A number of readers have asked me to explain how heatpipes and thermosyphons work and to compare the difference between them.

Both heatpipes and thermosyphons dissipate heat by allowing a liquid to boil into a gas, then condense the gas back into a liquid. The liquid then returns to the hottest point and vaporizes again. This cycle continues for as long as heat is applied. The two phases are liquid and gas.

Both systems are passive in that no pump is used. The cycle is self-sustaining as long as the temperature differential is sufficient to continue the cycle. The following diagrams visually show this process for heatpipes:

HPde

HPth

The process is similar for thermosyphons with one exception – thermosyphons do not use a wick structure, typically a metal foam, inside the tubes. The liquid inside the heatpipe seeps into the pores of the wick material. When heat is applied at one end, the liquid boils into a gas, picking up heat in the process.
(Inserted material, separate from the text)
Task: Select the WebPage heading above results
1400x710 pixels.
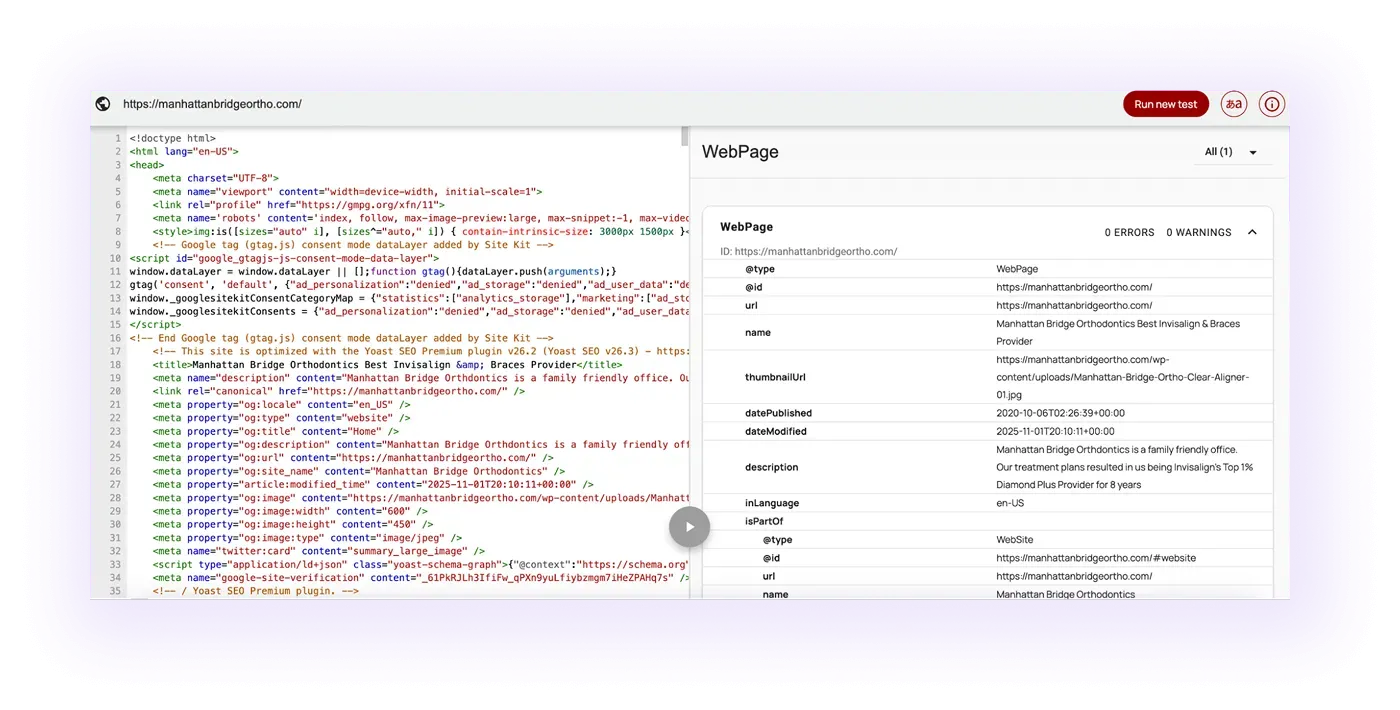Action: click(740, 152)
The gas then moves to the cooler location in the tube and condenses, and in the process dumps its heat at that point. Now a liquid again, it seeps back into the wick material and the cycle continues.
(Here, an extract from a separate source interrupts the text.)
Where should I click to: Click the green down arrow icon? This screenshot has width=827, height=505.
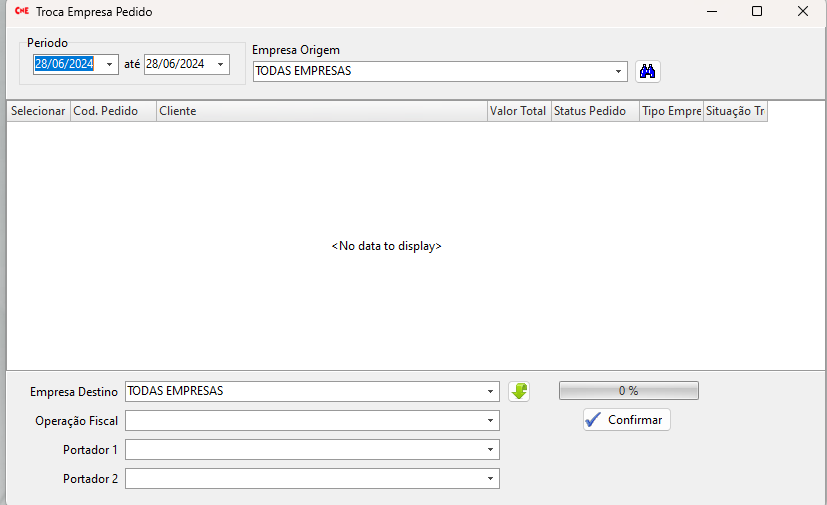pos(519,391)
Very simple in concept, very difficult to implement as there are tradeoffs in pore size, liquids, tube size etc.

The main difference between heatpipes and thermosyphons is that thermosyphons typically are built without a wicking material; the pipes connecting the boiling point and condenser are smooth. In this respect, the thermosyphon is simpler to build.

A second differentiation is that most heatpipes used for CPU cooling are rigid, fixed copper tubes -Thermaright’s XP-90C is a good example:

TH

Heatpipes can be made with flexible tubing, but I have not seen one used in CPU cooling – I would guess that it’s more expensive and not needed. A thermosyphon can be more easily built with flexible tubing, allowing flexibility in mounting the condenser.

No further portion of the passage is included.